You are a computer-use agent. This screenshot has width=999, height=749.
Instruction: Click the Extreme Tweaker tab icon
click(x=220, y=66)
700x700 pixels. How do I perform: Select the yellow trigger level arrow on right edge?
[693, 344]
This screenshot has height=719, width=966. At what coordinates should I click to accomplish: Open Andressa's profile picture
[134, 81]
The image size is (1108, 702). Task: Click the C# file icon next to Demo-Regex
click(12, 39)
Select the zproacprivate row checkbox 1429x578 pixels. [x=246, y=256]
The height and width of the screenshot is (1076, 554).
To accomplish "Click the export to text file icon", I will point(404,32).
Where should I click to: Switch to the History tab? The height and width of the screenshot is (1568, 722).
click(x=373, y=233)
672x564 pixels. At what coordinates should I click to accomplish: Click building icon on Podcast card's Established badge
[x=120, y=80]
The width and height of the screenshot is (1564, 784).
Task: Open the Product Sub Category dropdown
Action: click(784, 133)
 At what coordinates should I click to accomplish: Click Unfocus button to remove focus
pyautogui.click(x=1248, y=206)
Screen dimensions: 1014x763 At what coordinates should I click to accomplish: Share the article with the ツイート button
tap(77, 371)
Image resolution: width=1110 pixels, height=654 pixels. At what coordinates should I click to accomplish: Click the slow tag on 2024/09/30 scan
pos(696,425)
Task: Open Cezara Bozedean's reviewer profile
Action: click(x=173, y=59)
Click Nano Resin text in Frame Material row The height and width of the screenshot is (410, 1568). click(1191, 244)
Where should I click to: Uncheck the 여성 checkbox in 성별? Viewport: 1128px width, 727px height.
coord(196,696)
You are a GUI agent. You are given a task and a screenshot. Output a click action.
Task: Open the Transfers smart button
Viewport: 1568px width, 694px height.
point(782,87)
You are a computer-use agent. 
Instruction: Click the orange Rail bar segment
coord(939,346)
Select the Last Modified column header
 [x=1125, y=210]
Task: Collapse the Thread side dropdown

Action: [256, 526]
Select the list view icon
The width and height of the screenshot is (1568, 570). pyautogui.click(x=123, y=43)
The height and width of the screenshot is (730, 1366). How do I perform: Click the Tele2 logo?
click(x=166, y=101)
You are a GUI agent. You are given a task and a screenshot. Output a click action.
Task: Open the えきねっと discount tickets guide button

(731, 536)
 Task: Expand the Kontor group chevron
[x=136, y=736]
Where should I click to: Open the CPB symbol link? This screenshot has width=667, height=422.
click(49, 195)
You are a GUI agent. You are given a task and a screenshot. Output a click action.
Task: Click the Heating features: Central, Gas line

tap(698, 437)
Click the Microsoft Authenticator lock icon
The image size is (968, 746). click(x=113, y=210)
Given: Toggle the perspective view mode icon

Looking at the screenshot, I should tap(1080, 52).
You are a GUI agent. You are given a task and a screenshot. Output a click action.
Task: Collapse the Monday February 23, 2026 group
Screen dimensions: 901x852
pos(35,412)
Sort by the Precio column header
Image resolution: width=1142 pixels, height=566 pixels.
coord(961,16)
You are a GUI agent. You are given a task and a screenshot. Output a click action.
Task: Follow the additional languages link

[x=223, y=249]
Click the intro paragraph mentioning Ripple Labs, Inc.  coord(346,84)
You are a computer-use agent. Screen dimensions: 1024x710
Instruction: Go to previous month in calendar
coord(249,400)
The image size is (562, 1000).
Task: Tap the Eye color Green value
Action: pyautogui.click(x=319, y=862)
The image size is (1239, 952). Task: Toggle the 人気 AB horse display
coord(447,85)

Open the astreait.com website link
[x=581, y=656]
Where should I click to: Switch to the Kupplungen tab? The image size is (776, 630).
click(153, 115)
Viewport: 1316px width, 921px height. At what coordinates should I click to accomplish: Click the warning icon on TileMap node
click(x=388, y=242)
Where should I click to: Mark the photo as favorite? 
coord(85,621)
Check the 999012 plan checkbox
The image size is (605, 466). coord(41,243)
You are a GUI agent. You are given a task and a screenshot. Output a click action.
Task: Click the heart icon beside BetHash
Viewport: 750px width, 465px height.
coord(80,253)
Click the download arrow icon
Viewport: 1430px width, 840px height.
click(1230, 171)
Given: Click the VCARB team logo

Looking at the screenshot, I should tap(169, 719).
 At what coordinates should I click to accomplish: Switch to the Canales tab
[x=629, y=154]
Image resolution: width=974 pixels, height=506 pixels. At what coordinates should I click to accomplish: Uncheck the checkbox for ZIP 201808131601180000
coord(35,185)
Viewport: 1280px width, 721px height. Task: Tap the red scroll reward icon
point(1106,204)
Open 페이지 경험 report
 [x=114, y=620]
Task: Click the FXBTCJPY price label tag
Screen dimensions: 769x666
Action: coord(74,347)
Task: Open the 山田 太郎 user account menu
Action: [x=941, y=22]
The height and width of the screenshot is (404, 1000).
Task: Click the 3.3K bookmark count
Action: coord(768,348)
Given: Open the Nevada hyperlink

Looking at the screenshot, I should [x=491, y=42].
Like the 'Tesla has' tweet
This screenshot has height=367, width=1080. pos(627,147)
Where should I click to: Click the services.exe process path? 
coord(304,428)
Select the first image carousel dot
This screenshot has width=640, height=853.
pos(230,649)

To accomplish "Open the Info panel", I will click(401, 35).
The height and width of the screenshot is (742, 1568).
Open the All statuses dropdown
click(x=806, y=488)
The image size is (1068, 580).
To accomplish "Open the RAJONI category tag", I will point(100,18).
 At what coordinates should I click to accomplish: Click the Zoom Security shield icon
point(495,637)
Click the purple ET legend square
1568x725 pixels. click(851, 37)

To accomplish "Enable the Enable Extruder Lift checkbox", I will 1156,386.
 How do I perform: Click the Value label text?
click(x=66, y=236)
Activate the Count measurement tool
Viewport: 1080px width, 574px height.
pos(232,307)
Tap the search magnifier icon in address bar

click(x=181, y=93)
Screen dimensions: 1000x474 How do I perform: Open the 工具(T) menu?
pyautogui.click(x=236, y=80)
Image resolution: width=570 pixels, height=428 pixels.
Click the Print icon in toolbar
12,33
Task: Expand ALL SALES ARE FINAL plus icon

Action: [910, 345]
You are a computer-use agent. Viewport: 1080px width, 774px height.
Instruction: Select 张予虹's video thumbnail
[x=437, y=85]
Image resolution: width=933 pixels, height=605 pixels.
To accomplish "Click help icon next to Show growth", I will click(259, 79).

▬▬▬▬▬▬▬▬▬▬

▶ _To be done_:
Reproduce all of the data above line for line, with no changes of any kind.

▶ _Result_:
You are a computer-use agent. This screenshot has width=999, height=749.
Instruction: Click the Extreme Tweaker tab icon
click(x=220, y=66)
700x700 pixels. How do I perform: Select the yellow trigger level arrow on right edge?
[693, 344]
This screenshot has height=719, width=966. At what coordinates should I click to accomplish: Open Andressa's profile picture
[134, 81]
The image size is (1108, 702). Task: Click the C# file icon next to Demo-Regex
click(12, 39)
Select the zproacprivate row checkbox 1429x578 pixels. [x=246, y=256]
The height and width of the screenshot is (1076, 554).
To accomplish "Click the export to text file icon", I will point(404,32).
Where should I click to: Switch to the History tab? The height and width of the screenshot is (1568, 722).
click(x=373, y=233)
672x564 pixels. At what coordinates should I click to accomplish: Click building icon on Podcast card's Established badge
[x=120, y=80]
The width and height of the screenshot is (1564, 784).
Task: Open the Product Sub Category dropdown
Action: click(784, 133)
 At what coordinates should I click to accomplish: Click Unfocus button to remove focus
pyautogui.click(x=1248, y=206)
Screen dimensions: 1014x763 At what coordinates should I click to accomplish: Share the article with the ツイート button
tap(77, 371)
Image resolution: width=1110 pixels, height=654 pixels. At what coordinates should I click to accomplish: Click the slow tag on 2024/09/30 scan
pos(696,425)
Task: Open Cezara Bozedean's reviewer profile
Action: click(x=173, y=59)
Click Nano Resin text in Frame Material row The height and width of the screenshot is (410, 1568). click(1191, 244)
Where should I click to: Uncheck the 여성 checkbox in 성별? Viewport: 1128px width, 727px height.
coord(196,696)
You are a GUI agent. You are given a task and a screenshot. Output a click action.
Task: Open the Transfers smart button
Viewport: 1568px width, 694px height.
point(782,87)
You are a computer-use agent. 
Instruction: Click the orange Rail bar segment
coord(939,346)
Select the Last Modified column header
 [x=1125, y=210]
Task: Collapse the Thread side dropdown

Action: [256, 526]
Select the list view icon
The width and height of the screenshot is (1568, 570). pyautogui.click(x=123, y=43)
The height and width of the screenshot is (730, 1366). How do I perform: Click the Tele2 logo?
click(x=166, y=101)
You are a GUI agent. You are given a task and a screenshot. Output a click action.
Task: Open the えきねっと discount tickets guide button

(731, 536)
 Task: Expand the Kontor group chevron
[x=136, y=736]
Where should I click to: Open the CPB symbol link? This screenshot has width=667, height=422.
click(49, 195)
You are a GUI agent. You are given a task and a screenshot. Output a click action.
Task: Click the Heating features: Central, Gas line

tap(698, 437)
Click the Microsoft Authenticator lock icon
The image size is (968, 746). click(x=113, y=210)
Given: Toggle the perspective view mode icon

Looking at the screenshot, I should tap(1080, 52).
You are a GUI agent. You are given a task and a screenshot. Output a click action.
Task: Collapse the Monday February 23, 2026 group
Screen dimensions: 901x852
pos(35,412)
Sort by the Precio column header
Image resolution: width=1142 pixels, height=566 pixels.
coord(961,16)
You are a GUI agent. You are given a task and a screenshot. Output a click action.
Task: Follow the additional languages link

[x=223, y=249]
Click the intro paragraph mentioning Ripple Labs, Inc.  coord(346,84)
You are a computer-use agent. Screen dimensions: 1024x710
Instruction: Go to previous month in calendar
coord(249,400)
The image size is (562, 1000).
Task: Tap the Eye color Green value
Action: pyautogui.click(x=319, y=862)
The image size is (1239, 952). Task: Toggle the 人気 AB horse display
coord(447,85)

Open the astreait.com website link
[x=581, y=656]
Where should I click to: Switch to the Kupplungen tab? The image size is (776, 630).
click(153, 115)
Viewport: 1316px width, 921px height. At what coordinates should I click to accomplish: Click the warning icon on TileMap node
click(x=388, y=242)
Where should I click to: Mark the photo as favorite? 
coord(85,621)
Check the 999012 plan checkbox
The image size is (605, 466). coord(41,243)
You are a GUI agent. You are given a task and a screenshot. Output a click action.
Task: Click the heart icon beside BetHash
Viewport: 750px width, 465px height.
coord(80,253)
Click the download arrow icon
Viewport: 1430px width, 840px height.
click(1230, 171)
Given: Click the VCARB team logo

Looking at the screenshot, I should tap(169, 719).
 At what coordinates should I click to accomplish: Switch to the Canales tab
[x=629, y=154]
Image resolution: width=974 pixels, height=506 pixels. At what coordinates should I click to accomplish: Uncheck the checkbox for ZIP 201808131601180000
coord(35,185)
Viewport: 1280px width, 721px height. Task: Tap the red scroll reward icon
point(1106,204)
Open 페이지 경험 report
 [x=114, y=620]
Task: Click the FXBTCJPY price label tag
Screen dimensions: 769x666
Action: coord(74,347)
Task: Open the 山田 太郎 user account menu
Action: [x=941, y=22]
The height and width of the screenshot is (404, 1000).
Task: Click the 3.3K bookmark count
Action: coord(768,348)
Given: Open the Nevada hyperlink

Looking at the screenshot, I should [x=491, y=42].
Like the 'Tesla has' tweet
This screenshot has height=367, width=1080. pos(627,147)
Where should I click to: Click the services.exe process path? 
coord(304,428)
Select the first image carousel dot
This screenshot has width=640, height=853.
pos(230,649)

To accomplish "Open the Info panel", I will click(401, 35).
The height and width of the screenshot is (742, 1568).
Open the All statuses dropdown
click(x=806, y=488)
The image size is (1068, 580).
To accomplish "Open the RAJONI category tag", I will point(100,18).
 At what coordinates should I click to accomplish: Click the Zoom Security shield icon
point(495,637)
Click the purple ET legend square
1568x725 pixels. click(851, 37)

To accomplish "Enable the Enable Extruder Lift checkbox", I will 1156,386.
 How do I perform: Click the Value label text?
click(x=66, y=236)
Activate the Count measurement tool
Viewport: 1080px width, 574px height.
pos(232,307)
Tap the search magnifier icon in address bar

click(x=181, y=93)
Screen dimensions: 1000x474 How do I perform: Open the 工具(T) menu?
pyautogui.click(x=236, y=80)
Image resolution: width=570 pixels, height=428 pixels.
Click the Print icon in toolbar
12,33
Task: Expand ALL SALES ARE FINAL plus icon

Action: [910, 345]
You are a computer-use agent. Viewport: 1080px width, 774px height.
Instruction: Select 张予虹's video thumbnail
[x=437, y=85]
Image resolution: width=933 pixels, height=605 pixels.
To accomplish "Click help icon next to Show growth", I will click(259, 79).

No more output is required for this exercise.